[WHAT THE TASK REQUIRES]: For each line of the listing that holds "computer", show the full line.

━━━━━ AVAILABLE DATA

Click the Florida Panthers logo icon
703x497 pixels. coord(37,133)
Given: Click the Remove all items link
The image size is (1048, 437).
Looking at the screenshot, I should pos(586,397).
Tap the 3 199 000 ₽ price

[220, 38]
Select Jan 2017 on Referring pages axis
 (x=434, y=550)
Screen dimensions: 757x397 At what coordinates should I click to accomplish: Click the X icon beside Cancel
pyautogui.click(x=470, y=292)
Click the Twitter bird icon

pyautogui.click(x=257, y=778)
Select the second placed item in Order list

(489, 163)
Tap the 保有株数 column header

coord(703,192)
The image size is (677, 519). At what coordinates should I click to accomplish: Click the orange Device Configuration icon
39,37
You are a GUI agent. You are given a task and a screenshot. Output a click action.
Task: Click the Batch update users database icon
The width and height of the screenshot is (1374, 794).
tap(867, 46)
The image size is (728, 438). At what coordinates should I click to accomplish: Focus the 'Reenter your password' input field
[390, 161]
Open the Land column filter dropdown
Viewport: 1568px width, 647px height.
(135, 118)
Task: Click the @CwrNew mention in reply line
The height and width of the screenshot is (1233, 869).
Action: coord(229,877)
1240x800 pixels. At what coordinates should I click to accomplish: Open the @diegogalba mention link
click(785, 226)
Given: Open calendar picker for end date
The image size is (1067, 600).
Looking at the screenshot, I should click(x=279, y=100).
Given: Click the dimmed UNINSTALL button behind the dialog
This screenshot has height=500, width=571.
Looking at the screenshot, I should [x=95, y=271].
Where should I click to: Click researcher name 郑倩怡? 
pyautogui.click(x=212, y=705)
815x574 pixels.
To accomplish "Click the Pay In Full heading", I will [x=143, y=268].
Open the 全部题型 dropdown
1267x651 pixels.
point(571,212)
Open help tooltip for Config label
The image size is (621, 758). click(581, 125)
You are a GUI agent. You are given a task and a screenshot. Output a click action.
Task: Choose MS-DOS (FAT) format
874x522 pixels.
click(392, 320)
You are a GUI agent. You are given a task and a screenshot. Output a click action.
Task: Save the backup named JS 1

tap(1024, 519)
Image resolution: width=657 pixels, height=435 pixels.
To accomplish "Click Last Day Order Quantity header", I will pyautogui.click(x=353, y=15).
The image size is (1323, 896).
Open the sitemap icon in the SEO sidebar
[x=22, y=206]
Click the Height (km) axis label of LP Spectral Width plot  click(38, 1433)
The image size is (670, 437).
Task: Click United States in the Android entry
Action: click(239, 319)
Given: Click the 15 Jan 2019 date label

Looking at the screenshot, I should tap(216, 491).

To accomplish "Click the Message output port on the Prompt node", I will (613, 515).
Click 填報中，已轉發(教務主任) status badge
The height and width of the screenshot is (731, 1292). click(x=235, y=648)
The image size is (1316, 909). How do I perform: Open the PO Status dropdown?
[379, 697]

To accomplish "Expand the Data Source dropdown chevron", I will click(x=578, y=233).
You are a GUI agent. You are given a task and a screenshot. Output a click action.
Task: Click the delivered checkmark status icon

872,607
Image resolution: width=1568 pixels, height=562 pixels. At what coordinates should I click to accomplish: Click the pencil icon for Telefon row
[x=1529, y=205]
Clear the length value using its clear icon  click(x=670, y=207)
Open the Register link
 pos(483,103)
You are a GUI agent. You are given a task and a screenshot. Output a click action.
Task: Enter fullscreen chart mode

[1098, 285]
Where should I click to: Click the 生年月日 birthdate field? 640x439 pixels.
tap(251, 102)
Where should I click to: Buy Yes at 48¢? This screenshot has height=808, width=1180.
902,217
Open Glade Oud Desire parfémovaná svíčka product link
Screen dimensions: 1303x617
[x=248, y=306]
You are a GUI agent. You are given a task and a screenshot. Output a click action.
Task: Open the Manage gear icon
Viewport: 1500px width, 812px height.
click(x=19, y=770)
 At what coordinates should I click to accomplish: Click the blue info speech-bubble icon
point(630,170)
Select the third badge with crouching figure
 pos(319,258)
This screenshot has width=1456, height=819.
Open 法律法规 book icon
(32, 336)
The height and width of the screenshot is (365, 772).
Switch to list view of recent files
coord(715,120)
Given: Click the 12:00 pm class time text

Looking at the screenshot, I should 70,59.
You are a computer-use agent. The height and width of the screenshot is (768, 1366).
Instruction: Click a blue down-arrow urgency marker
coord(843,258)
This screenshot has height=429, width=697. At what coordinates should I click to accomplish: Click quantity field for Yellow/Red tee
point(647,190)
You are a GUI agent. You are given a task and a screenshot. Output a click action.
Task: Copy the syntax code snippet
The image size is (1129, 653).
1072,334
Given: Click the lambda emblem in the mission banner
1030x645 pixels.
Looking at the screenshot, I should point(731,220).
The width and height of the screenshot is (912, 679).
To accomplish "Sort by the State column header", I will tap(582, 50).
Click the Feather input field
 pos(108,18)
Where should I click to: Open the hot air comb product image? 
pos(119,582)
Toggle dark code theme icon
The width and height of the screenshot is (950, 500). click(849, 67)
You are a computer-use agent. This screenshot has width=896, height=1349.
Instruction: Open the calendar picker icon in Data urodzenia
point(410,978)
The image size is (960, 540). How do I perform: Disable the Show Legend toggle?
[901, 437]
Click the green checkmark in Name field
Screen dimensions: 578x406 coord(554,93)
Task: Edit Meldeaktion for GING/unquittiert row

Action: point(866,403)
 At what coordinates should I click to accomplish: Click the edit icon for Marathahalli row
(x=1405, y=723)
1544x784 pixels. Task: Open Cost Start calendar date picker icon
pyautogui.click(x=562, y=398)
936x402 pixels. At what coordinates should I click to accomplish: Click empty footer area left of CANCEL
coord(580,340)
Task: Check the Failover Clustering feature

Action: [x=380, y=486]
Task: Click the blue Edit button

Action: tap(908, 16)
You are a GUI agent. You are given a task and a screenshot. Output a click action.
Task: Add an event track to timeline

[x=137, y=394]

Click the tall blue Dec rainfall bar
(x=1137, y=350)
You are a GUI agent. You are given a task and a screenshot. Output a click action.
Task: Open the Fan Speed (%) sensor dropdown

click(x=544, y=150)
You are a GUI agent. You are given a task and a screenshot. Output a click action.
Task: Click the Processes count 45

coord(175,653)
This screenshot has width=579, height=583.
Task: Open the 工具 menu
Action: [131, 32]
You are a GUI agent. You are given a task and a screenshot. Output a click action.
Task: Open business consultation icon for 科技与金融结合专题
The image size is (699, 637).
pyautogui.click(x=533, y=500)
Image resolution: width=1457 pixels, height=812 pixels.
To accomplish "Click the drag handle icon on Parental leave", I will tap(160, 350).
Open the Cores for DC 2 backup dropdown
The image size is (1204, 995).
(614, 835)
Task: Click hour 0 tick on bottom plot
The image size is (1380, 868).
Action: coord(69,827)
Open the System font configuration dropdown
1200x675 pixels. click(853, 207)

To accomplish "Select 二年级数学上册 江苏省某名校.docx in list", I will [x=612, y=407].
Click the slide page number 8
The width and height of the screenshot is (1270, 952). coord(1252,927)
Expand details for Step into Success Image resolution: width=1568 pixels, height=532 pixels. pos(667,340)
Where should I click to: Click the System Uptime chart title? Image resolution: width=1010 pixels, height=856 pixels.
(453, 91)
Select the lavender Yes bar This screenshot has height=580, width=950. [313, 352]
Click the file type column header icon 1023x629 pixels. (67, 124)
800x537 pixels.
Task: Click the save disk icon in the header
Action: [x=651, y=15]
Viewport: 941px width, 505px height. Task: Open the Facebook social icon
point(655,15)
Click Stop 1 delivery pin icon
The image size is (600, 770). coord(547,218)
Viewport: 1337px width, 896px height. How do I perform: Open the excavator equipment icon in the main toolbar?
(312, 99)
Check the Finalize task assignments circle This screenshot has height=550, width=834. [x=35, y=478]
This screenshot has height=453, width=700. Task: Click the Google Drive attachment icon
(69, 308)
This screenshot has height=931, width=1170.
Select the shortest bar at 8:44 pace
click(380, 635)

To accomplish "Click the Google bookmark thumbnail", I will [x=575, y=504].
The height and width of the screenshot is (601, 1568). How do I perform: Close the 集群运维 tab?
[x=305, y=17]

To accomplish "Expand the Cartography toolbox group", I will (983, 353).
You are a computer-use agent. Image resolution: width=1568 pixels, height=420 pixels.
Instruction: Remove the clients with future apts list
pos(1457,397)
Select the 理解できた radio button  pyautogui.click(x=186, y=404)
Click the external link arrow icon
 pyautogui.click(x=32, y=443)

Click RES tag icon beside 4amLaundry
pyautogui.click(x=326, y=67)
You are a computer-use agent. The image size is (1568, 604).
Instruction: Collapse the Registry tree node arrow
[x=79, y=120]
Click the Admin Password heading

━━━━━━━━━━

[SOLVED PROBLEM]:
You are a computer-use agent. The height and width of the screenshot is (768, 1366).
You are a computer-use agent. This screenshot has width=896, height=1349.
You are a computer-use agent. Image resolution: width=1568 pixels, height=420 pixels.
You are a computer-use agent. The image size is (1568, 604).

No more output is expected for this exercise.